Prevention is key to avoiding heat stress and heat injury. It is far easier to prevent an injury, than to try to treat it once it has occurred. Here are a few things to keep in mind when training in hot environments:
- Avoid large meals before a tough workout.
- Drink water prior to exercise.
- Bring a water bottle to the gym (or when outside) so that you can access cool water quickly. Drink cool water about every 20 minutes during the workout.
- If going outdoors, wear light-colored clothing that is also loose-fitting so that it breathes well (cotton fabrics are a good option). Avoid direct sunlight. Use sunscreen to avoid sunburn.
- If planning to run outside, remember that early morning (before 10am) and evening (after 6pm) hours will be cooler than mid-day heat.
- Drink fluids after exercise to replenish the fluid lost through sweating. Remember, the weight lost during exercise is only water weight, and that water needs to be replenished.
- If you feel you must drink a sports drink, dilute it with water so it is less likely to upset your stomach.
- On hot or humid days, reduce the workload so you don’t push beyond your limits.

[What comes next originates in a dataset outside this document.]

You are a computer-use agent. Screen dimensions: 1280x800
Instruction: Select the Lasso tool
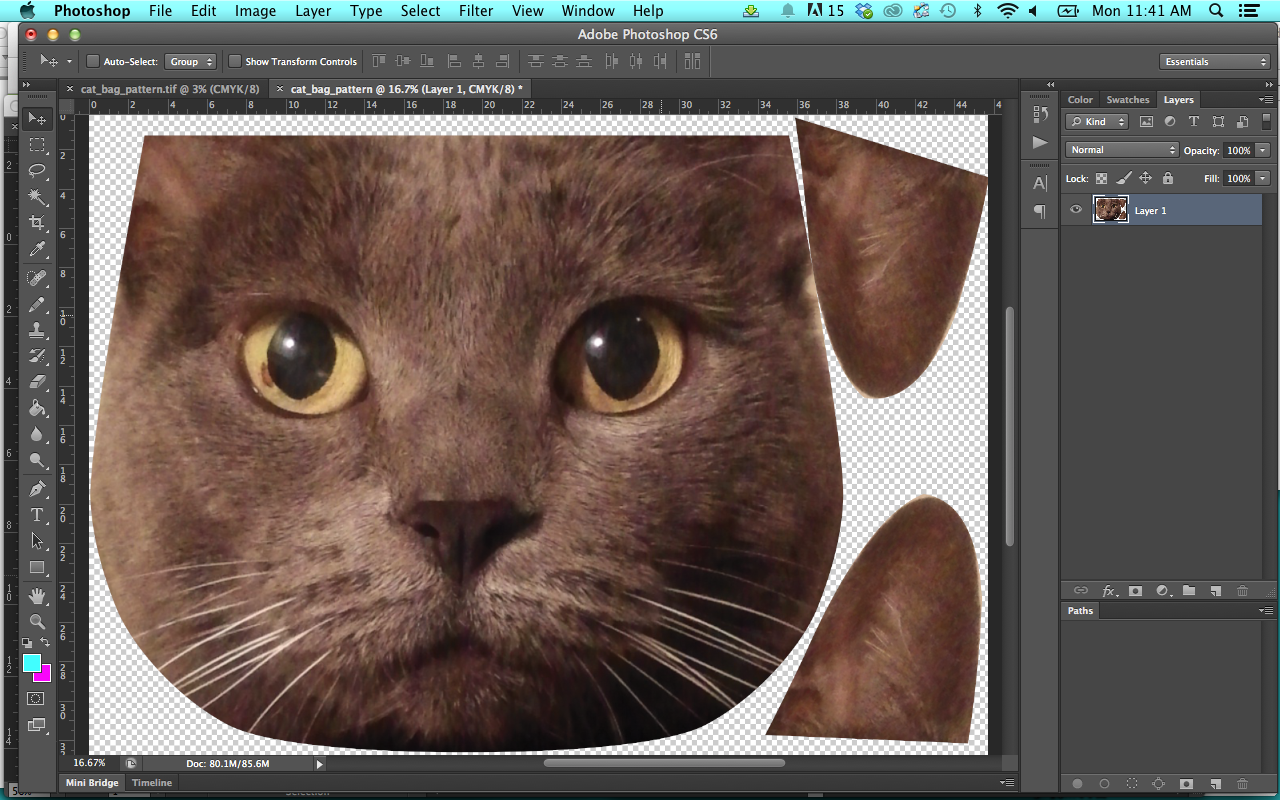[x=37, y=170]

- If you feel lightheaded, slow down or stop. There is a difference between pushing through a tough workout and putting yourself at risk for heat injury. It’s better to go light in a workout, and be able to train the next day, than to push through a workout, and be sidelined for a week as you recuperate.
- Do not exercise with rubber, nylon, scuba or plastics on your body -- these are an extremely dangerous practice since they elevate body temperature.
Coaches may need to modify workouts, alter the time of day that outdoor running occurs, and carefully monitor athletes who are particularly large or overweight, because their bodies will not be able to cool as efficiently as slim athletes. If the gym is hot, open windows and/or make fans available to promote a cross-breeze, to help cool the air.
Following the guidelines above can reduce the risk of heat stress and make workouts more productive. Enjoy training in the summer months!